New model 70 vs Tikka

I love my Tikka because of the feeding, the reliable accuracy and the fact that the safety locks the bolt and is easy to disengage silently. The landscape is mixed between large fields and dense forests, so I often bump into deer and get a short range shot opportunity.

My Tikka is kitted out with a heavy scope, a heavy chassis and a bipod. I'd love to have a traditionally stocked rifle with similar features for those days when I feel for it. The first option is of course to get another Tikka, but their wood stocks are boring and the front ends are square in profile - very uncomfortable when shooting slinged up. Sako rifles are the same. I have large hands and long arms. I'm also not to keen on the plastic mag, and prefer a hinged floorplate for this purpose.

Enter the Winchester Model 70 Super Grade. The pictures on the web site looks great. It's about a pound heavier than the Tikka. None of my local gunshops keep Winchester guns in stock.

What are new production "Super Grade" model 70's like? Can I expect MOA accuracy? Is the wood half as good as it looks?

Any other manufacturers I should take a look at?

-hinged floorplate
-safety that locks the bolt (Bergara is out)
- nice wood stock with rounded, grippy forend
-solid platform for mounting scopes as low as possible.
I would look at Howa. Love all of mine. The wood is nothing spectacular though on the few I saw, if you decide you really need the wood stock.
 
I like the feel of the Super Grade and they have some very nice wood on them but do not like the weight, I am leaning towards the Browning X very nice finish and very nice looking wood weight is good and shoulders fine and price is good. I can't see buying a rifle then spending money on a new stock or buying a used rifle
 
I've got a Portuguese model 70 featherweight 300 wsm I won at a banquet. Came with 5 boxes of hornady precision hunter. I didn't have high expectations for the rifle, and was impressed the first time I shot it. Very consistent .75 moa gun with said ammo, and I've never had a feeding issue. Is it as smooth and refined as my '48 model 70s? No, but wouldn't expect so much. I shortened the barrel to 21" and threaded it for a can. Accuracy was unchanged. Never borescoped it as it's only got 2 boxes through it, admittedly there's a bunch of other rifles I grab before this one.
 
I just have the Tikka as a reference because its action is excellent, and I have one. I would like to have another one that is good looking and better handling than the Tikka, which sits in a chassis.

For shooting off hand, I'd prefer a long, rounded forend. The winchester model 70 has that, but it's unnecessarily heavy.

The Kimber 84m looks great, but at the moment, they seem to not ship with wooden stocks. They're also rare to see in Europe.

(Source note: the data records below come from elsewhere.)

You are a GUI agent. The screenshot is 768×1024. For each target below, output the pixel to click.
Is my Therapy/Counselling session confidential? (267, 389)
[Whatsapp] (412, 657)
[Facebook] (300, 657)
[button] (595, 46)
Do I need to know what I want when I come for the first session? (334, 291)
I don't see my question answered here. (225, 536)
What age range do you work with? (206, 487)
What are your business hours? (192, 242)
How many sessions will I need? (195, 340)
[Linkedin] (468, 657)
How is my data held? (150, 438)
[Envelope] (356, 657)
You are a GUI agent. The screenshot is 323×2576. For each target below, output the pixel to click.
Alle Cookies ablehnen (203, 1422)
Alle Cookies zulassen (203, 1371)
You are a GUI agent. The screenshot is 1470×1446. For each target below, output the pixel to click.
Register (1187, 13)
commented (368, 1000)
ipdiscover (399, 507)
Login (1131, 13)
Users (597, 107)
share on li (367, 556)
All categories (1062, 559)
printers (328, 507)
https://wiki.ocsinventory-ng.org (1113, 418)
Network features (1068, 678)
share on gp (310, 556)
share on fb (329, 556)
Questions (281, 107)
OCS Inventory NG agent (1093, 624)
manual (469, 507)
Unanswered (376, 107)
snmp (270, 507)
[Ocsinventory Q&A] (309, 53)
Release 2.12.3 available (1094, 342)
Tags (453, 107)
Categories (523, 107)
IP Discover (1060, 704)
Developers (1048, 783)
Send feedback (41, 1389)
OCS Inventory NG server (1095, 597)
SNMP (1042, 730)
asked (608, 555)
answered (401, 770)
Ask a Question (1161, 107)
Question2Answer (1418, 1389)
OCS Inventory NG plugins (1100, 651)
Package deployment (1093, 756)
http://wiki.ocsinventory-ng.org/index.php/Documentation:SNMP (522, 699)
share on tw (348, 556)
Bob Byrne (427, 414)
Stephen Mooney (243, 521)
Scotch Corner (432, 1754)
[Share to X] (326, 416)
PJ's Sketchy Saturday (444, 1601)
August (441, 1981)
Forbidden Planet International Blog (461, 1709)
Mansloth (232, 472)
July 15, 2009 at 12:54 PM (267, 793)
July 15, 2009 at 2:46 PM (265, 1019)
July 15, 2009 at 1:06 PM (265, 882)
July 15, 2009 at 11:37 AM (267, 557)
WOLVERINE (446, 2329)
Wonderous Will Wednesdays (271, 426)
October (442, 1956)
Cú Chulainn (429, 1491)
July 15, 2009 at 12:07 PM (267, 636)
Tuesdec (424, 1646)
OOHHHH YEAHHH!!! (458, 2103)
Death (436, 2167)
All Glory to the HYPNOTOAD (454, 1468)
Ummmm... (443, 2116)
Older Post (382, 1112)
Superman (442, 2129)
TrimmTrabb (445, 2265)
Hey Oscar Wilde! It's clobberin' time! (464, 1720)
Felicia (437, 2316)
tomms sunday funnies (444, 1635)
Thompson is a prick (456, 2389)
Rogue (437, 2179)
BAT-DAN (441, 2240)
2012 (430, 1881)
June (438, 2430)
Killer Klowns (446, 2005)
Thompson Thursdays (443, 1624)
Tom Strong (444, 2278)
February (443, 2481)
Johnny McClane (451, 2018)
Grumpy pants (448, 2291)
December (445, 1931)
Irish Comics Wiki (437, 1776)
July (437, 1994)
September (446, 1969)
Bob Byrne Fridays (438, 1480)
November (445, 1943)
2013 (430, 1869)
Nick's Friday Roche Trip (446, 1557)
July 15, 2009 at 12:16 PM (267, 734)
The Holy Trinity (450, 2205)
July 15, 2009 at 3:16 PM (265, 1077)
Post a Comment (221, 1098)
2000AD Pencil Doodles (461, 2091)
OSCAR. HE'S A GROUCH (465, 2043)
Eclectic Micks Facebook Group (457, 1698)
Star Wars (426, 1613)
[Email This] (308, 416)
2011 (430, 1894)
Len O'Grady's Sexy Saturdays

Is there a good way to convert a Bergara to having the bolt lock when on safe?
 
A customer bought a Super Grade with French walnut. I wasn't that excited, but he was extremely pleased with it. I'm more of a fan of the red stained Winchester wood stocks. I haven't shot the new Winchesters so I cannot give any reviews on it. My 1980's XTR is around 0.75-1.25" groups at 100 yards depending on load. But I may have a parallax issue going on with my scope since I hit small water bottles the size of prairie dogs at 450 yards easily. I am a long time Winchester fan and am a bit biased against Tikkas because of all the fanfare. They are fine rifles. I just remember back in the 2000's they were pretty cheap.
 
A customer bought a Super Grade with French walnut. I wasn't that excited, but he was extremely pleased with it. I'm more of a fan of the red stained Winchester wood stocks. I haven't shot the new Winchesters so I cannot give any reviews on it. My 1980's XTR is around 0.75-1.25" groups at 100 yards depending on load. But I may have a parallax issue going on with my scope since I hit small water bottles the size of prairie dogs at 450 yards easily. I am a long time Winchester fan and am a bit biased against Tikkas because of all the fanfare. They are fine rifles. I just remember back in the 2000's they were pretty cheap.
I think they're priced relative to sako rifles. A new tikka is still cheaper than a new sako.
 
I was in a local sporting goods store a couple days ago and they had a model 70 on a beautiful maple stock. I stared at it for a couple minutes and slowly backed away. The force was strong, but the $1995 price was my shield.